Néanmoins, depuis 2018, d’autres tendances émergent et doivent être soulignées.
La première c’est qu’en 2018, le numéro s’intitulait « Préparer demain : innover et anticiper ». Or, nous vivons un changement de paradigme majeur marqué par une accélération, voire un emballement des chocs géopolitiques et des technologies. L’innovation, à travers laquelle se dessinaient le combat et les armées du futur, n’est plus seulement pour « demain », mais pour tout de suite afin de conserver les avantages et ne pas se laisser distancer ! Il faut conserver une capacité d’anticipation et, bien évidemment, la guerre de demain est aussi dans nos préoccupations, mais cette échelle de temps ne suffit plus. Il faut s’adapter promptement et s’adapter en innovant. Là encore, l’exemple ukrainien peut être repris : celui d’une innovation bottom-up, s’appuyant sur les usages duaux type Starlink et le détournement de réseaux civils de surveillance. Aujourd’hui, l’innovation est d’ailleurs sans doute moins de rupture qu’incrémentale, hormis le potentiel encore en devenir des modèles de langage automatique et du quantique. Il s’agit donc de combiner usage et technologie, mais surtout d’entrer dans une logique d’économie de guerre qui implique de remonter les cadences, d’accélérer les productions et d’intégrer à cette dynamique, le secteur civil.
La seconde différence, c’est l’importance du low-tech : l’innovation dans le high-tech n’est plus suffisante pour emporter la supériorité opérationnelle. Les guerres d’aujourd’hui demandent de l’innovation et de la haute technologie pour assurer des avantages ; elles sont toutefois aussi caractérisées par l’attrition et en particulier, les lourdes pertes de matériel et d’armement. Le low-tech et la capacité à se fournir en masse pèsent donc dans l’équilibre et le maintien des forces autant que dans leur résilience et leur endurance.
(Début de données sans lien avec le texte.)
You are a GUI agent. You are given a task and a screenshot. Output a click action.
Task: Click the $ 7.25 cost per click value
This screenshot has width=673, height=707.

Il nous faut ainsi accepter d’investir dans du matériel presque « jetable », dont l’obsolescence est rapide et programmée, et des matériels conçus pour intégrer les évolutions technologiques successives. On le voit avec les drones et munitions téléopérées, d’origine civile et customisés, qui sont devenus une capacité essentielle des nouveaux champs de bataille en Ukraine, mais aussi pour lutter en mer Rouge contre les Houthis sans utiliser nos stocks limités de nos coûteux missiles.
Enfin, la troisième tendance qui se durcit est celle d’une géopolitisation de la technologie, sur fond de compétition sino-américaine. La technologie, l’accès aux technologies de rupture ou le développement de low-tech sont devenus des facteurs déterminants de la puissance et contribuent à redéfinir les rapports de force. Intelligence artificielle (IA), 5G, cybersécurité, robotique, semi-conducteurs, spatial, mais aussi biotech, fintech… Les technologies, notamment numériques, affectent aujourd’hui profondément l’ensemble des activités humaines et, par extension, les relations internationales. Les enjeux politiques, stratégiques, économiques et sociaux qui en découlent se manifestent à des échelles politiques multiples où se mêlent États, organisations internationales et entreprises privées avec l’émergence des Big Tech comme acteurs à part entière de ces relations. Les dynamiques de concurrence, de compétition et de coopération internationales s’en trouvent transformées. Au-delà de la technologie, il y a également la question et la place des filières industrielles qu’on ne peut plus dissocier de l’innovation technologique et de l’innovation de défense, comme le montre d’ailleurs le Rapport Draghi qui interroge sur le décalage technologique européen face à la Chine et aux États-Unis. Il y a celle enfin de l’importance de notre souveraineté, fragilisée par de nombreuses dépendances dans toute la chaîne de valeur des développements technologiques.
* * *
Ce numéro s’articule en deux parties. Pour la première partie, il me semblait important, en qualité d’administrateur de l’État, de cibler davantage la relation entre l’innovation et le cadre institutionnel. Sans doute étais-je aussi influencée par la lecture de Unit X: How the Pentagon and Silicon Valley are transforming the Future of War (2) qui analyse comment le Pentagone a tenté de rattraper son décalage technologique en créant la structure qui lui permettait d’intégrer les dynamiques de la Silicon Valley.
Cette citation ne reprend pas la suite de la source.